Plus de quatre ans de travail, plus de 50 000 documents lus et traités,Netbrain, les Batailles des Nations Savantes, m’a donné du fil à retordre !
J’y aborde, dans la suite de mon essai avec « l’Entreprise Virtuelle » (1992) , les impacts des réseaux sur l’économie des connaissances et les enjeux nouveaux que cela pose à la France. Au départ, l’idée était de poursuivre mes analyses qui, parties des deux premiers dons des organisations virtuelles, l’ubiquité ou la déspécialisation des lieux de travail, l’omniprésence ou la dérégulation des temps qui ont fait l’objet de mes premiers ouvrages attaquait le don de l’omniscience (ou la capacité à puiser dans tous les savoirs du monde). L’affaire n’a pas été simple. Fallait-il reculer au fur et à mesure que je décodais la complexité des problèmes de l’économie des savoirs ? Sur le rôle que jouent les réseaux savants dans la libération des échanges des connaissances, marchands ou non ? Fallait-il passer sous silence le fait qu’Internet favorise une pandémie de l’économie « low cost » qui renforce encore l’intensité concurrentielle sur les prix au détriment de nos emplois ? Fallait-il ignorer que la substitution progressive des biens tangibles par des biens numériques influence profondément nos modèles économiques ? Devais-je contourner sans y prêter attention un espace virtuel où l’on échange économiquement des savoirs indispensables au progrès et à l’émancipation des sociétés et des hommes ?

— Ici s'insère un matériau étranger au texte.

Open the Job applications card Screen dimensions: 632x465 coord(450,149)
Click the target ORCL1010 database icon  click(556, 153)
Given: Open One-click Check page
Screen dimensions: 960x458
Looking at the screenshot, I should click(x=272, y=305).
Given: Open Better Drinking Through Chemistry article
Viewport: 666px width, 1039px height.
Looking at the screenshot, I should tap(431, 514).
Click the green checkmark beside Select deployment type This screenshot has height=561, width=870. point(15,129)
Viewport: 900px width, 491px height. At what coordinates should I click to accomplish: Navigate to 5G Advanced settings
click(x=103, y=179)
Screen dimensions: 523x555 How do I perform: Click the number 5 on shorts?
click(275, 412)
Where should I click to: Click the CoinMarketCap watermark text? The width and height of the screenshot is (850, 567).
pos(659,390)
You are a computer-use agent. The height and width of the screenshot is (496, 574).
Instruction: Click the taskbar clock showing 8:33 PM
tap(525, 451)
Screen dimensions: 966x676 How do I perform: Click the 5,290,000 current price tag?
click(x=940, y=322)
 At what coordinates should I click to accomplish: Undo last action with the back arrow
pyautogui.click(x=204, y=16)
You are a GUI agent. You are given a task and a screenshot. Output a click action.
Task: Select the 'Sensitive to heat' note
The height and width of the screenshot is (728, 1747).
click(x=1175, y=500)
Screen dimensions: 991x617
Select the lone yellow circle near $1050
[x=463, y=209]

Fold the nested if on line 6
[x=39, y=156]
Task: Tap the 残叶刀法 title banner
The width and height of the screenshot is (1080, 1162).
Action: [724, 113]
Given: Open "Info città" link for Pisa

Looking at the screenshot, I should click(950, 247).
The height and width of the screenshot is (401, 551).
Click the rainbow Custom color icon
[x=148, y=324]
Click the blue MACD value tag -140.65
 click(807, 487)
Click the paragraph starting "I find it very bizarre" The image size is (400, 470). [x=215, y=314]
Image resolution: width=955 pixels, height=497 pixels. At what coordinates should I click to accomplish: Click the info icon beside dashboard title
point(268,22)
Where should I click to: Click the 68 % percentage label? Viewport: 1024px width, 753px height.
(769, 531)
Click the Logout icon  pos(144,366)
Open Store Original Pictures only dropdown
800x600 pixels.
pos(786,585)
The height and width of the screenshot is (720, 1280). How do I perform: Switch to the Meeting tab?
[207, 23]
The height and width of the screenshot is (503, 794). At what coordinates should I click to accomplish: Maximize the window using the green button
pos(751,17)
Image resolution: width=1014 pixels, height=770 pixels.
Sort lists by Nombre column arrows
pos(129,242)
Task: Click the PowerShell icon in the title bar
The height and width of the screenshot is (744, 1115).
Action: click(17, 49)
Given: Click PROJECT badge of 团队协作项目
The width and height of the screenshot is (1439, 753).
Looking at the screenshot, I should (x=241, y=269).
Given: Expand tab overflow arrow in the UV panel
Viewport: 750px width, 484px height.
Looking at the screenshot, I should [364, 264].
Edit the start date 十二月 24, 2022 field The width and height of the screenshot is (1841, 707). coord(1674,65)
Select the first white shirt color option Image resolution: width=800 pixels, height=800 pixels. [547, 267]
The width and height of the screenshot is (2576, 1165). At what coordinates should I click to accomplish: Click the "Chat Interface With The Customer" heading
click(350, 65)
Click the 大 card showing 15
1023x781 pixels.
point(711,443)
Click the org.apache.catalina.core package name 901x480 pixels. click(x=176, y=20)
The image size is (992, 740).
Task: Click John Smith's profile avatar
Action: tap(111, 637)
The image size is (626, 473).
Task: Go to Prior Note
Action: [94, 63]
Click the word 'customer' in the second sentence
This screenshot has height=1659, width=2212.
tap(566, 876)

Entrer dans ce monde numérique, c’est explorer les nouvelles formes de création de valeur, c’est s’interroger sur notre patrimoine intellectuel et les façons à la fois de le valoriser et de le protéger. C’est aussi analyser les nouveaux enjeux posés par la compétition entre nations pour s’emparer des ressources de matière grise et des réseaux savants nécessaires à l’économie des savoirs. Elle ne sera pas moins âpre que celle que nous avons connue pour l’appropriation de matières premières ou la conquête de territoires. Autant dire que j’ai pris mon temps pour identifier les enjeux clés d’une guerre économique qui ne dit pas son nom et pour répondre à des questions, parfois très complexes. A une époque où l’on lit « digest », où l’on « surfe » sur quelques pages pour s’informer superficiellement, j’ai longuement hésité à entrer dans l’analyse de fond des caractéristiques d’une économie des idées et des connaissances à bien des égards perturbantes. Ce qui m’a décidé en fin de compte, c’est l’importance de montrer et de démontrer les interdépendances complexes d’évènements affectant profondément – au point de remettre en cause le rôle de la monnaie et de la gestion des territoires traditionnels - de multiples écosystèmes socio-économiques. Avec pour résultat un livre dense où chaque chapitre illustre une facette des enjeux auxquels devront faire face les nations modernes, les nations savantes.